[REQUIREMENT]
Lines from the start of the data through the line containing "Kevin Smith (396, 1435)" must be given again exactly. Leave the others out.
*** EXCERPTED RECORDS ***
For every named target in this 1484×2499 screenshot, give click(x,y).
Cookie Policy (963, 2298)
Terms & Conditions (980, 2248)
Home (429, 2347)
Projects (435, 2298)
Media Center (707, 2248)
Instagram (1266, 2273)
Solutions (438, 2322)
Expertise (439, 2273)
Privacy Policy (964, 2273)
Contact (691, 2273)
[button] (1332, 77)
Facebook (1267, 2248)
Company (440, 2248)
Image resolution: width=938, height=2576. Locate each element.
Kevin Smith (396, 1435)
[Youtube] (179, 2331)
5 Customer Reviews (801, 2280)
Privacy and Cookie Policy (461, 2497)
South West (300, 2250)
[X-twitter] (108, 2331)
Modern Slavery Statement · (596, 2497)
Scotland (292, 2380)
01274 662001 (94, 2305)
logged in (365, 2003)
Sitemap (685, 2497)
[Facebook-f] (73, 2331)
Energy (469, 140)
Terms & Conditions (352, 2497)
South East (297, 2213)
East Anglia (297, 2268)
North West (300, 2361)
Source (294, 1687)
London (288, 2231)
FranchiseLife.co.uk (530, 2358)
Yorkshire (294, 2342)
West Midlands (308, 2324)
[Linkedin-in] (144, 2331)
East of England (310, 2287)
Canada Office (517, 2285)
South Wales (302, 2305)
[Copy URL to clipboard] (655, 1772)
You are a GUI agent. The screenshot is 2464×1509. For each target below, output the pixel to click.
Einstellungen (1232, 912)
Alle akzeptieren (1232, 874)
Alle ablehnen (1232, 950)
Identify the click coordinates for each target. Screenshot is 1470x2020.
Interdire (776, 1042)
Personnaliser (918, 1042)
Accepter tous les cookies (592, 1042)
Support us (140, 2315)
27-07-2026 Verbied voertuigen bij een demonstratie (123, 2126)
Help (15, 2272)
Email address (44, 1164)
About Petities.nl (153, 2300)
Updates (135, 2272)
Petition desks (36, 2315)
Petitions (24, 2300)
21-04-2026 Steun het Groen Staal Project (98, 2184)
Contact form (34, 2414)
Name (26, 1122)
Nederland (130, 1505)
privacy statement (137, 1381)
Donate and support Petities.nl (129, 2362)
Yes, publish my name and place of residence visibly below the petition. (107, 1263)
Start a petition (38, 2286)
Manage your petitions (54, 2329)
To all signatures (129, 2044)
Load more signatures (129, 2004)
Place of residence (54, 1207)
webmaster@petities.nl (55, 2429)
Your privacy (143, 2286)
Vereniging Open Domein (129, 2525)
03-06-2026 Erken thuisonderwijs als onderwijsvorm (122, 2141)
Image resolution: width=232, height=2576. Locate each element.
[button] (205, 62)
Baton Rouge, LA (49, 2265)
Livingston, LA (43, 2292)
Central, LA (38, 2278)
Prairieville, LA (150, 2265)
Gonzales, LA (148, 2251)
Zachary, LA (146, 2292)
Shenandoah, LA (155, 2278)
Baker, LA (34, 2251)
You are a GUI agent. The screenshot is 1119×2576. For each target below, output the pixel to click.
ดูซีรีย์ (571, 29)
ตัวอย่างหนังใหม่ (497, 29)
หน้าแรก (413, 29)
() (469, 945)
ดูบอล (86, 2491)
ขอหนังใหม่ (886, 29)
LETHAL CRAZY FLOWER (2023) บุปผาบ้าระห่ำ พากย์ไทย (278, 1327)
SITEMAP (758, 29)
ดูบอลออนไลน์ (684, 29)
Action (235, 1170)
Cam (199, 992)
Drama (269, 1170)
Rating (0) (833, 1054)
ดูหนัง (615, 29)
*** End of EXCERPTED RECORDS ***
[COMPLETED TASK]
For every named target in this 1484×2499 screenshot, give click(x,y).
Cookie Policy (963, 2298)
Terms & Conditions (980, 2248)
Home (429, 2347)
Projects (435, 2298)
Media Center (707, 2248)
Instagram (1266, 2273)
Solutions (438, 2322)
Expertise (439, 2273)
Privacy Policy (964, 2273)
Contact (691, 2273)
[button] (1332, 77)
Facebook (1267, 2248)
Company (440, 2248)
Image resolution: width=938, height=2576. Locate each element.
Kevin Smith (396, 1435)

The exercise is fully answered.